Граница применимости ГМ у Беккета становится почти осязаемой. Полифония требует, чтобы голоса были различимы и несли несовместимые правды. У Беккета голоса почти неразличимы — они говорят одно и то же, и правд у них нет. Это не провал метода, а указание на предел: ГМ работает до тех пор, пока есть что удерживать. Когда поле опустошается настолько, что напряжение не в чём держать, машина останавливается — и эта остановка осмысленна.

Что даёт генеалогический анализ для понимания ГМ.

Пройдя от Гофмана до Беккета, мы видим, что ГМ Достоевского — не уникальное изобретение гения, а точка сборки целой традиции. У каждого предшественника Достоевский взял что-то и трансформировал: у Гофмана — внешнюю проекцию двойника, но перевёл её внутрь сознания; у Гоголя — катастрофу идентичности, но сделал её прерывистой через надрыв; у Шекспира — трагического шута и гамлетовский разрыв, но лишил их катарсиса и распределил знание между голосами.

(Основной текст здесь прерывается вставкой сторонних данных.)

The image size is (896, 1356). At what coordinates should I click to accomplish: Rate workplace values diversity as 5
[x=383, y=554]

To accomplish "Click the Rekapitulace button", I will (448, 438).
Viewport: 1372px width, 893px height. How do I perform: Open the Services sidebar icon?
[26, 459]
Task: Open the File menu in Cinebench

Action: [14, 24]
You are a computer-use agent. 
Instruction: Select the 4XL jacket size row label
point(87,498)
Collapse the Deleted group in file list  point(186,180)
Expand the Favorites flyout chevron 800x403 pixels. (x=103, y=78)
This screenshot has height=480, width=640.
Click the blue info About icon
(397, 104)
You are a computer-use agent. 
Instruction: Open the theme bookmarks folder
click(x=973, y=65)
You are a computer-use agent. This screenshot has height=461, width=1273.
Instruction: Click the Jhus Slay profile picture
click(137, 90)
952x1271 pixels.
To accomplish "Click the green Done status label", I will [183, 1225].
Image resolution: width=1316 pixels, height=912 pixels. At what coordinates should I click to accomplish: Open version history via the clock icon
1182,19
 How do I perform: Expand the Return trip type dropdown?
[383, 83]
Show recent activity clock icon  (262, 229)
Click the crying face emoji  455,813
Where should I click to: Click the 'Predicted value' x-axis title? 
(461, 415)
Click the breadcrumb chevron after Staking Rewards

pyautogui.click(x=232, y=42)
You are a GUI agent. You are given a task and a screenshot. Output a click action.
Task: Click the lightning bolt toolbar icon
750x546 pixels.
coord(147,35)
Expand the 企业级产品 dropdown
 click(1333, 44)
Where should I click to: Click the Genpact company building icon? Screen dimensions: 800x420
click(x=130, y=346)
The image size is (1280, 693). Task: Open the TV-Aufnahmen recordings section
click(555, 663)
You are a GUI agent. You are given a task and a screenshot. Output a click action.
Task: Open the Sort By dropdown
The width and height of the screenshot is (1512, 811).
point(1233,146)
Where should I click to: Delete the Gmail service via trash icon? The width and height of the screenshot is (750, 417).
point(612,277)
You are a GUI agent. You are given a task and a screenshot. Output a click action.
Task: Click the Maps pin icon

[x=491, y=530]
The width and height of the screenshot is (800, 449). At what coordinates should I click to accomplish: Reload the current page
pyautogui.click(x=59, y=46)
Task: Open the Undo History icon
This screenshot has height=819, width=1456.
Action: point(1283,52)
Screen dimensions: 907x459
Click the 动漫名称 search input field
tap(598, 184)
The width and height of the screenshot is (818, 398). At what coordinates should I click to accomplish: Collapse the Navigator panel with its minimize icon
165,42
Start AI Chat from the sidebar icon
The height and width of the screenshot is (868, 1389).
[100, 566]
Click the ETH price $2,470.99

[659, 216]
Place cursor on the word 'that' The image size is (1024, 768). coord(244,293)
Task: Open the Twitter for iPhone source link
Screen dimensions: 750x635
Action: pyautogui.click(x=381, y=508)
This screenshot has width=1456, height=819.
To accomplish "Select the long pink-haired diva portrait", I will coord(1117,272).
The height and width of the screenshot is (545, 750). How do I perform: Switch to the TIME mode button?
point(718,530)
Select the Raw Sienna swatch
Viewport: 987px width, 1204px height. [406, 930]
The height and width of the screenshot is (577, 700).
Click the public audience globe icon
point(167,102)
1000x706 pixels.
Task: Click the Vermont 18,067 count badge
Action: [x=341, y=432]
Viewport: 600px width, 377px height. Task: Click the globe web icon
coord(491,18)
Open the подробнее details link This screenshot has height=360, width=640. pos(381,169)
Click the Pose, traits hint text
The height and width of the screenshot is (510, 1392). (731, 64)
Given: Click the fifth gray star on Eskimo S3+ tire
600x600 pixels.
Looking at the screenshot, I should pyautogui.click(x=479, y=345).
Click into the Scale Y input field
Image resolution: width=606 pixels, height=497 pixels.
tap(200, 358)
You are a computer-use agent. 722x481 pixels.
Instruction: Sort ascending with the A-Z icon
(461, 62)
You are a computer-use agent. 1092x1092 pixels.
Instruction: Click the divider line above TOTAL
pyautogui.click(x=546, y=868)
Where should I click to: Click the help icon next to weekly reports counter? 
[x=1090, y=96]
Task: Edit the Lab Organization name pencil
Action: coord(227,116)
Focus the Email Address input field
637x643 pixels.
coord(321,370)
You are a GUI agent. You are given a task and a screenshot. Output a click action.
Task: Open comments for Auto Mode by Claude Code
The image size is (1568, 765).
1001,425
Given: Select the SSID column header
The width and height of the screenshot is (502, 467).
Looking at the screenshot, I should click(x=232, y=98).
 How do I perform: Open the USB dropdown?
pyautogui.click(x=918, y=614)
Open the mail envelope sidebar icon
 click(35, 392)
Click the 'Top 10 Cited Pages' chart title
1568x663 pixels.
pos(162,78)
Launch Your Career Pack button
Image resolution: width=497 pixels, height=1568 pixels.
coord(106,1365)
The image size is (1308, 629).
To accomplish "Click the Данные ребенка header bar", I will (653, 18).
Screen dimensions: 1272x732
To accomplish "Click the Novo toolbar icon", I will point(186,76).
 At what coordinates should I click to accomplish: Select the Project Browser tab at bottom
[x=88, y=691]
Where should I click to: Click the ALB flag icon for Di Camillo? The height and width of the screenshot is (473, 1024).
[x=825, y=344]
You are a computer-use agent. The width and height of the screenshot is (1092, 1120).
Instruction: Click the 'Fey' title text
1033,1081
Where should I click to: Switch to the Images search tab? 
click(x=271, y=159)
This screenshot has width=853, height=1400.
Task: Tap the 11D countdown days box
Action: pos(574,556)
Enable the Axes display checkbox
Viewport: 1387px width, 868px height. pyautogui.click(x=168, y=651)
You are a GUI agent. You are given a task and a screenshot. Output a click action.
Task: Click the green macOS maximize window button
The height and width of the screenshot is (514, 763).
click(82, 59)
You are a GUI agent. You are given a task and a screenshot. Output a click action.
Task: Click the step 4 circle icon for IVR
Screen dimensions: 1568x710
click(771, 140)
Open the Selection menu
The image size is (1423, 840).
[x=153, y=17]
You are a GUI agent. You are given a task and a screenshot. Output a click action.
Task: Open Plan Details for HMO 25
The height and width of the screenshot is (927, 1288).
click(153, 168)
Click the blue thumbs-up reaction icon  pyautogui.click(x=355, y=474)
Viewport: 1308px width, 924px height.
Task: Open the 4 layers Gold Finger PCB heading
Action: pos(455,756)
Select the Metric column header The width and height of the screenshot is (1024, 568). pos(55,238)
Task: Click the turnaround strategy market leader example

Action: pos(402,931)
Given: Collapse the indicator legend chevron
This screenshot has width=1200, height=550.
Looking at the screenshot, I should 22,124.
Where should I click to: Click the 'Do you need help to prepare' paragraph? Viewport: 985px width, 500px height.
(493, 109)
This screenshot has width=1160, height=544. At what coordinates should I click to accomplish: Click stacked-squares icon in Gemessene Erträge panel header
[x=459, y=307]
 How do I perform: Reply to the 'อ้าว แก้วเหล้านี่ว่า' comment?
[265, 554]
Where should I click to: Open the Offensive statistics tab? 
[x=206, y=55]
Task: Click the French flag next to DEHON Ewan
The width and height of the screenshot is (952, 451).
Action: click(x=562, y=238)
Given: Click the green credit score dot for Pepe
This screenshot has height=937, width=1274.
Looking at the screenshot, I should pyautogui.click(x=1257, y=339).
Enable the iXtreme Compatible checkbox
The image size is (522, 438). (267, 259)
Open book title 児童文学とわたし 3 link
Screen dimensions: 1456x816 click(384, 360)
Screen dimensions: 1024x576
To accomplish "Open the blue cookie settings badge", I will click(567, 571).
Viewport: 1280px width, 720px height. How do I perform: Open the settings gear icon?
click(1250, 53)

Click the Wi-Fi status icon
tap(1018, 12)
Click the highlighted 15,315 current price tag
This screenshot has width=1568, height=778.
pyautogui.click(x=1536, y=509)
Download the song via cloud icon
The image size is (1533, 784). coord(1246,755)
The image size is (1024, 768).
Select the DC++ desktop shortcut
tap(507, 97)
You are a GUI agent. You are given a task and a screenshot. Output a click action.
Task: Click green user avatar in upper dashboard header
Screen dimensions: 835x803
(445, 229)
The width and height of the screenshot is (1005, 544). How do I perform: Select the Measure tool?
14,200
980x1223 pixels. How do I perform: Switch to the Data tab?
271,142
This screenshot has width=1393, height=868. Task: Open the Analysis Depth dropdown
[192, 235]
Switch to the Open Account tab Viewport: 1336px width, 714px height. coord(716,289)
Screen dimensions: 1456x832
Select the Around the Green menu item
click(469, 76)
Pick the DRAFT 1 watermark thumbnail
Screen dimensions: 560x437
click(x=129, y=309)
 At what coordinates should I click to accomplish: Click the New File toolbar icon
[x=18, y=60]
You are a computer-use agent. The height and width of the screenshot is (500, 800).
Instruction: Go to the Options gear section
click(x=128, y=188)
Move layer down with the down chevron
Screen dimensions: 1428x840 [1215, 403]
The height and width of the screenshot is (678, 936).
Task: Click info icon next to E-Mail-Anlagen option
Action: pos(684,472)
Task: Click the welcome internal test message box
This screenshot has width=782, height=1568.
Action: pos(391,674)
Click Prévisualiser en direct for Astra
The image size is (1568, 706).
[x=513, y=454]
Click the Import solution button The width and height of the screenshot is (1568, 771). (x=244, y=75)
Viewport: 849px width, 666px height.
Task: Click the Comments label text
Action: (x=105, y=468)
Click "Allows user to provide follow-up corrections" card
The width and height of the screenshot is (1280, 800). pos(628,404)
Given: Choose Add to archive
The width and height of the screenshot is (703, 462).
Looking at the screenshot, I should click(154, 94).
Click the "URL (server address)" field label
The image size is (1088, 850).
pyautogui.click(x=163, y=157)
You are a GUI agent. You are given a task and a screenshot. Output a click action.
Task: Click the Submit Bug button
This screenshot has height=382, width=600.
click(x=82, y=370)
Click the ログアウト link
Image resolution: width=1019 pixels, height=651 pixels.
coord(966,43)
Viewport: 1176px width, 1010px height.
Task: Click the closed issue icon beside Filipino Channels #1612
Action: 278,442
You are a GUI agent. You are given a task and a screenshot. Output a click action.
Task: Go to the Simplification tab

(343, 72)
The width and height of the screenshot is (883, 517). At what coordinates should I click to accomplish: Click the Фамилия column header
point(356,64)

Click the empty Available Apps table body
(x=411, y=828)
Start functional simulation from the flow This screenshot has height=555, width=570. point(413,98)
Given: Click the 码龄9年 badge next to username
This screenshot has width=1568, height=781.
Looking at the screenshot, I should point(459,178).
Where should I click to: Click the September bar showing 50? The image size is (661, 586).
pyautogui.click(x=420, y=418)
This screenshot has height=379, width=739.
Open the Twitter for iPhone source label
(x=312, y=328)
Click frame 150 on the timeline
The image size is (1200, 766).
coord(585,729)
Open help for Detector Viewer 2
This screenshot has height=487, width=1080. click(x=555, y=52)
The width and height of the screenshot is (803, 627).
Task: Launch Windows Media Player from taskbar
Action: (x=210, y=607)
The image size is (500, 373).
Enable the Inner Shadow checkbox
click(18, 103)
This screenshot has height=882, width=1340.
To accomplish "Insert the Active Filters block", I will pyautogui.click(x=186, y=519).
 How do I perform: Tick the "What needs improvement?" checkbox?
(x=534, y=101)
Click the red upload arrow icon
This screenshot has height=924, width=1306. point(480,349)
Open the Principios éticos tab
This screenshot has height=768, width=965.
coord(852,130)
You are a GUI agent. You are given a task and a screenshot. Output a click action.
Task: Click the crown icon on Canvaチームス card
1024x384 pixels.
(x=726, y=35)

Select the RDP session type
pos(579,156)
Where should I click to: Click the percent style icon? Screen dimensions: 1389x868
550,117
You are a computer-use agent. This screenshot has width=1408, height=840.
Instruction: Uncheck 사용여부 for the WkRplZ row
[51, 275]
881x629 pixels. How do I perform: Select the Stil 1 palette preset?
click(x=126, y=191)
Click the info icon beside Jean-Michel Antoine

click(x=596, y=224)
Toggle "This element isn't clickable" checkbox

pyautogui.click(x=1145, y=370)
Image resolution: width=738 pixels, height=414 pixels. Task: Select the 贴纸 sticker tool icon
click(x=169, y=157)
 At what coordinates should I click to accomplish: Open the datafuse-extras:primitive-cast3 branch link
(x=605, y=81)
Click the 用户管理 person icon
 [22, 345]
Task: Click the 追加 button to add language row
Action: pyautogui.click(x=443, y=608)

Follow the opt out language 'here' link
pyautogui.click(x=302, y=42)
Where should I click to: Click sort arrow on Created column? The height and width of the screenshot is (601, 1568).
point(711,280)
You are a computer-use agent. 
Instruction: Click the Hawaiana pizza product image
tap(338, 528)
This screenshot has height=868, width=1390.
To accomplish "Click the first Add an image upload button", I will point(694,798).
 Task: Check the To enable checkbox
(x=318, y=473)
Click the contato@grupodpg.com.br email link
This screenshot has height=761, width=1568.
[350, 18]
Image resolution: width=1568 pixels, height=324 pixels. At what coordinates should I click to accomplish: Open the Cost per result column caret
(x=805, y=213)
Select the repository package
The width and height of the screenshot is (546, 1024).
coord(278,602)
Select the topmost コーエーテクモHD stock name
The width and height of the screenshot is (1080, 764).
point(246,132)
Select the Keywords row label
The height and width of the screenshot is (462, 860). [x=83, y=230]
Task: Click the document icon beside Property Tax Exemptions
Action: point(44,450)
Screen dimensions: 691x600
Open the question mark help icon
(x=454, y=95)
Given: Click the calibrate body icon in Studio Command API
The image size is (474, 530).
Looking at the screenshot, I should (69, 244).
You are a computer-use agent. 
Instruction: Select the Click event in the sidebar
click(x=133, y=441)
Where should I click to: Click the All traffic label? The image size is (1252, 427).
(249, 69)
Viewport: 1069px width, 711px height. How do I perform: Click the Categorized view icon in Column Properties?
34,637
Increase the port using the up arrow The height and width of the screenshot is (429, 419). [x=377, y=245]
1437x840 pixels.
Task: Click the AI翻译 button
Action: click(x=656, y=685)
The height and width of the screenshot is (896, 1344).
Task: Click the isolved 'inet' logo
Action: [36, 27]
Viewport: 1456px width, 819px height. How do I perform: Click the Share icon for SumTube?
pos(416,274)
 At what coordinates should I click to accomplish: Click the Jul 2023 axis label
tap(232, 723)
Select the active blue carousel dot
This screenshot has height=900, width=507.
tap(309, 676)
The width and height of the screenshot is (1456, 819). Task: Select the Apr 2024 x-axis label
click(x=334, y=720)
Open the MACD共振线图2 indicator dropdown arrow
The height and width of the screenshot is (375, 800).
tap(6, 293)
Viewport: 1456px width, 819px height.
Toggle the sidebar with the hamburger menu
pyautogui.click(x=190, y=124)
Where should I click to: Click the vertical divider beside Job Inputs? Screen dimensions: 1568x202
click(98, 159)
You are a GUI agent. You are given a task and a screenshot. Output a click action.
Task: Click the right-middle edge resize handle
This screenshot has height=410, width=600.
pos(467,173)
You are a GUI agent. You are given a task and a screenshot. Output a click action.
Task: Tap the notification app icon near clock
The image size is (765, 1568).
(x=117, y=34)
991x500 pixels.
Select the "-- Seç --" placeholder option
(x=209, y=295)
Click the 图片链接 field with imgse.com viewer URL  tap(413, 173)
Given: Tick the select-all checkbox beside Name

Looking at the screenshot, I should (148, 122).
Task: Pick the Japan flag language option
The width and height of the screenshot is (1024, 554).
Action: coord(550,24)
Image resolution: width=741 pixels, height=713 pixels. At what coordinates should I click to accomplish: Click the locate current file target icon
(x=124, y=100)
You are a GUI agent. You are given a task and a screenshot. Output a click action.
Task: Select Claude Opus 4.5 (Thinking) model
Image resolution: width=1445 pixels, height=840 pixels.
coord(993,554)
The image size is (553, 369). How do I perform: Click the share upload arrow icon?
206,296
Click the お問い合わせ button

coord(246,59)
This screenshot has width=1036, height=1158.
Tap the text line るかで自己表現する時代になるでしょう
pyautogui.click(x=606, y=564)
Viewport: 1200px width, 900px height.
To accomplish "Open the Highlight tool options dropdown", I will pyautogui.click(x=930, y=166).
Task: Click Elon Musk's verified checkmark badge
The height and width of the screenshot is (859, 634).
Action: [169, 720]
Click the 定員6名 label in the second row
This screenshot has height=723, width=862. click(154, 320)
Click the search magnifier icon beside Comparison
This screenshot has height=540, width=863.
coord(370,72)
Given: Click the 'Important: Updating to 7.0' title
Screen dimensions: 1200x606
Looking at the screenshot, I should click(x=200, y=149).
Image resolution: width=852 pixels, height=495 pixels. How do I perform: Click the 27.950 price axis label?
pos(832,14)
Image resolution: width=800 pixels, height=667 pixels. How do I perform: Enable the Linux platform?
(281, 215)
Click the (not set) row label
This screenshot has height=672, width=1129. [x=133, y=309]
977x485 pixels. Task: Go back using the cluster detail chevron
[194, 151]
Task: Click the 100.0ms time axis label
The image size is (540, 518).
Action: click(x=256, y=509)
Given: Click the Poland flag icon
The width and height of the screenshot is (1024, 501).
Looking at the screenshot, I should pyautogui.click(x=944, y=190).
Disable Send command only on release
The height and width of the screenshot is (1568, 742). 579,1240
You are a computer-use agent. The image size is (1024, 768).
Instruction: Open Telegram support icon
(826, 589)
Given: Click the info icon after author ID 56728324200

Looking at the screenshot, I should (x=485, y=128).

У современников — Ницше и Кьеркегора — Достоевский подсвечивает границу между декларацией полифонии и её практикой. Оба подошли вплотную, но Ницше ввёл нового гаранта (Волю к власти), а Кьеркегор сохранил авторитарное решение (прыжок веры). ГМ диагностирует у них неполную активацию полифонической установки.